━━━━━ Records provided
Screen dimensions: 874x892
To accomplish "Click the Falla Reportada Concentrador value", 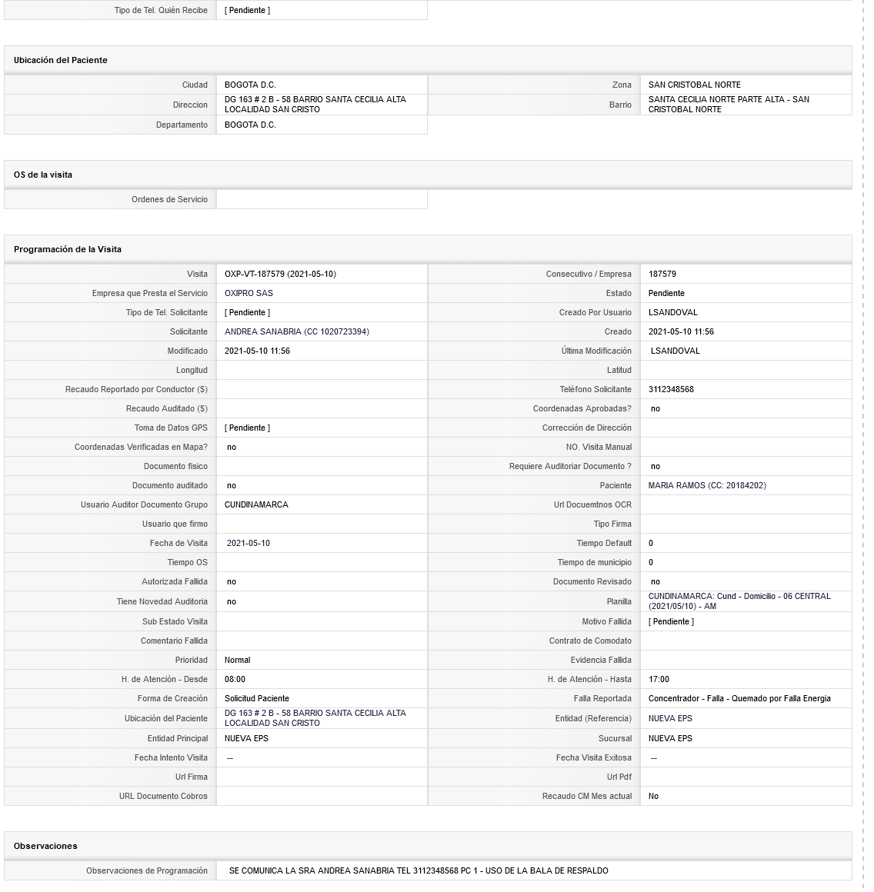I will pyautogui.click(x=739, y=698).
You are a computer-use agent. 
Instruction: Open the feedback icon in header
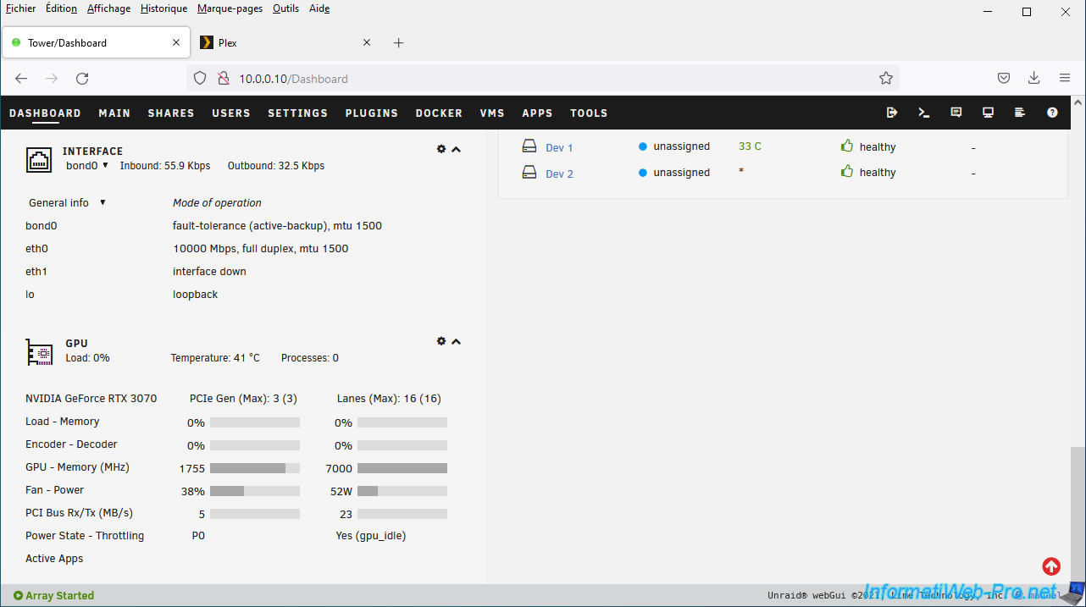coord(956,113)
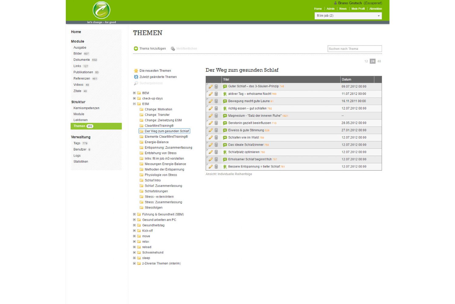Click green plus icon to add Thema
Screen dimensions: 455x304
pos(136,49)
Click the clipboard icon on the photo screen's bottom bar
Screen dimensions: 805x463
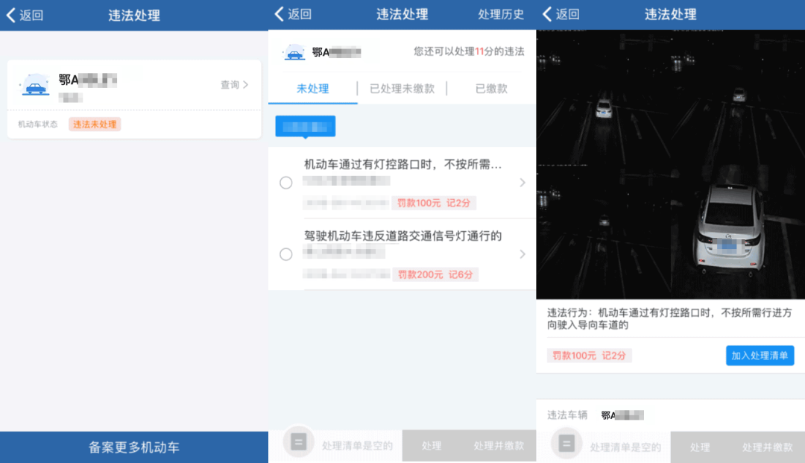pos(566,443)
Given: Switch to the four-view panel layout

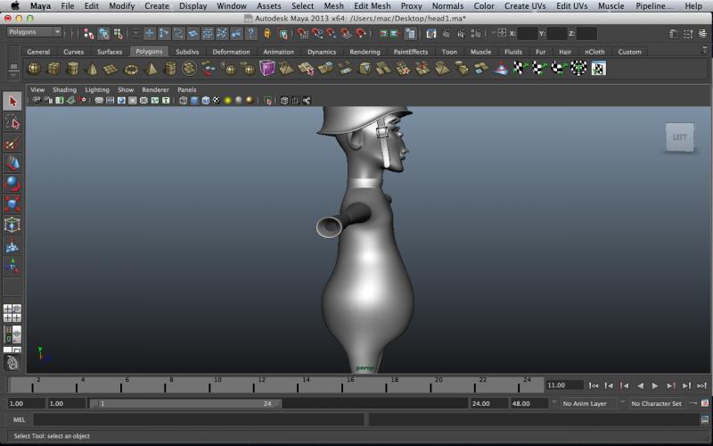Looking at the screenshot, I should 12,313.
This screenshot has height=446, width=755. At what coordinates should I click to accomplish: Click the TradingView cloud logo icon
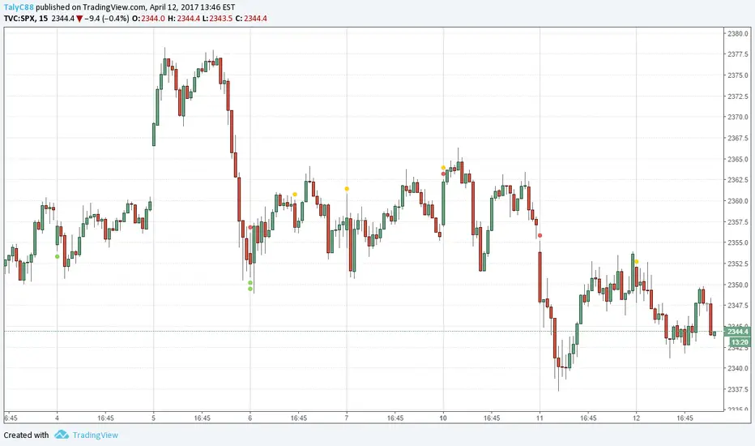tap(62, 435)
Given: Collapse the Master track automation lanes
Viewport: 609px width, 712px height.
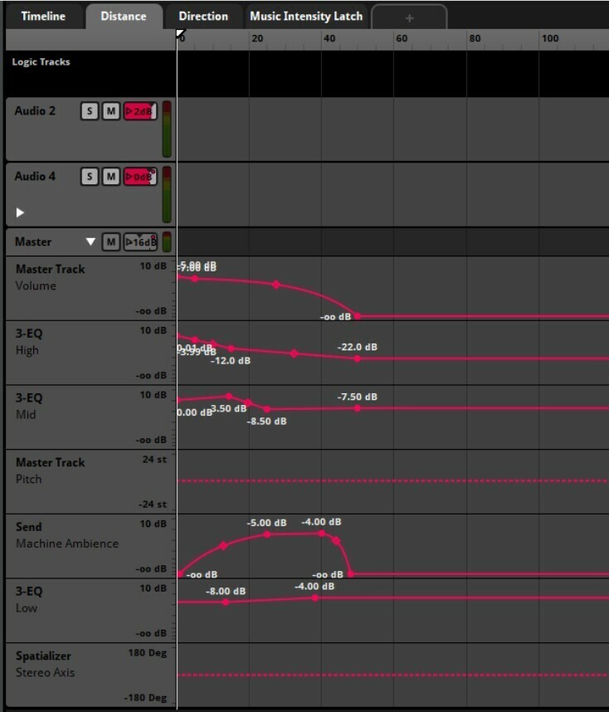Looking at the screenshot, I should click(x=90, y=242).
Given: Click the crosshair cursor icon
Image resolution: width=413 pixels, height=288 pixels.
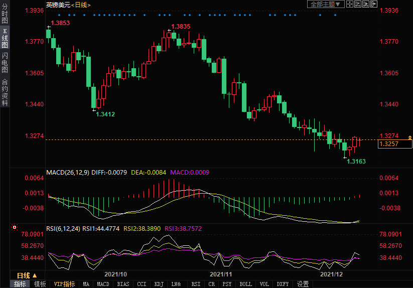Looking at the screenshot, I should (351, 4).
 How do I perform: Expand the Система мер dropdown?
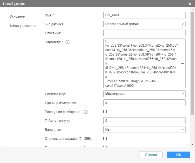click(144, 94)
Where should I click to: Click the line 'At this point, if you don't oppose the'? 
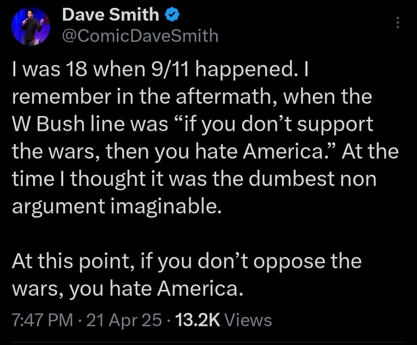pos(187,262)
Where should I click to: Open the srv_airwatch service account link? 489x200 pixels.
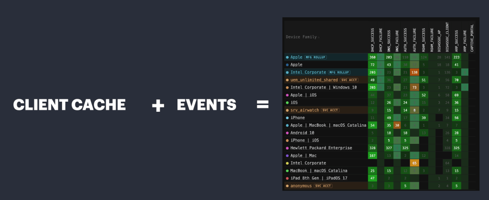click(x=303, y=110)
━━━━━━━━━━
━━━━━ Records provided
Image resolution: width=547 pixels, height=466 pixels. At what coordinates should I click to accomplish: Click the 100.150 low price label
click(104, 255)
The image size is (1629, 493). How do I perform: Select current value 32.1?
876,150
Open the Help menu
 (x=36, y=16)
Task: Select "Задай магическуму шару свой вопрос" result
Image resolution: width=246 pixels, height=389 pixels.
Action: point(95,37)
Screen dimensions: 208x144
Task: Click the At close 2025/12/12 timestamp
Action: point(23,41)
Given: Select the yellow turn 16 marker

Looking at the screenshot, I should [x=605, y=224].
━━━━━━━━━━
● **Instructions to follow**: Within the listing above, extract exactly the lines that run from the one containing "Given: Switch to the four-view panel layout" through the one containing "Given: Collapse the", excluding any pictures.

● **Exercise answer**:
Given: Switch to the four-view panel layout

Looking at the screenshot, I should 12,313.
This screenshot has height=446, width=755. At what coordinates should I click to accomplish: Click the TradingView cloud logo icon
tap(62, 435)
Given: Collapse the Master track automation lanes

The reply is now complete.